About Planisware SAS
    Operates as a business-to-business software-as-a-service provider in Europe, North America, the Asia-Pacific, and internationally.
What are the underlying business or industry changes driving this perspective?
  • The macro-driven elongation of customer decision cycles is delaying new contract signings, but commercial pipeline strength and sustained client demand position the company for a robust rebound in revenue growth once market uncertainties subside, suggesting current weakness is cyclical rather than structural.
  • Ongoing accelerated digital transformation across industries, reflected in strong cross-selling to existing clients in IT governance and digitalization initiatives, continues to expand Planisware's addressable market and underpins future recurring revenue growth once decision cycles normalize.
  • Expansion of SaaS and cloud-based offerings, now representing 82% of total revenues and growing at 17%+, is structurally improving profitability through higher gross margins and will likely further expand net margins as SaaS mix increases.
  • Strategic penetration into complex, regulated sectors (aerospace, defense, energy, life sciences), supported by success in winning competitive tenders in these verticals, ensures sustained long-term revenue growth and enhances customer stickiness through specialized, high-value offerings.
  • High gross margins and disciplined cost management have enabled EBITDA margin expansion despite softer topline growth, with continued efficiency gains and scale benefitting both earnings and free cash flow conversion as the business matures.
Planisware SAS Earnings and Revenue Growth

Planisware SAS Future Earnings and Revenue Growth

Assumptions

How have these above catalysts been quantified?
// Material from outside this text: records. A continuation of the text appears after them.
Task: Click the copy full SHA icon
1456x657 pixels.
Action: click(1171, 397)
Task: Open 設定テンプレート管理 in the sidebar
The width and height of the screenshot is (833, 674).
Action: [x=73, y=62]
  • Analysts are assuming Planisware SAS's revenue will grow by 12.3% annually over the next 3 years.
  • Analysts assume that profit margins will increase from 25.2% today to 25.8% in 3 years time.
  • Analysts expect earnings to reach €72.2 million (and earnings per share of €1.03) by about April 2029, up from €50.0 million today. However, there is some disagreement amongst the analysts with the more bullish ones expecting earnings as high as €81.5 million.
  • In order for the above numbers to justify the price target of the analysts, the company would need to trade at a PE ratio of 27.0x on those 2029 earnings, up from 25.2x today. This future PE is greater than the current PE for the FR Software industry at 20.2x.
  • Analysts expect the number of shares outstanding to decline by 0.68% per year for the next 3 years.
  • To value all of this in today's terms, we will use a discount rate of 7.98%, as per the Simply Wall St company report.

Risks

What could happen that would invalidate this narrative?
  • Elongated customer decision-making cycles and persistent macroeconomic uncertainties are causing delays in new contracts and reducing commercial momentum, which could lead to sustained pressure on revenue growth if these cyclical effects become structural over time.
  • Heavy reliance on upselling and cross-selling to existing customers (responsible for two-thirds of growth) exposes Planisware to slower installed base expansion and potential revenue stagnation if fewer new logos are converted in the medium-to-long term.
  • A continued decrease in nonrecurring revenue, particularly from perpetual licenses and new implementations, signals increased dependence on recurring SaaS revenue; should market trends shift toward alternative software delivery models or open-source/low-code platforms, recurring revenue streams could be disrupted, negatively impacting topline growth and earnings.
  • Increasing sales, marketing, and general administrative expenses due to workforce expansion and international growth plans could prove difficult to leverage into sustained profitability if topline growth remains subdued and competition intensifies, thereby compressing net margins over the long term.
  • Regional exposure, particularly in Europe (notably Germany and the UK), leaves Planisware vulnerable to country-specific slowdowns, sectoral headwinds (such as in auto and manufacturing), and regulatory complexity, which may hinder revenue generation and impair stable long-term earnings growth.

Valuation

How have all the factors above been brought together to estimate a fair value?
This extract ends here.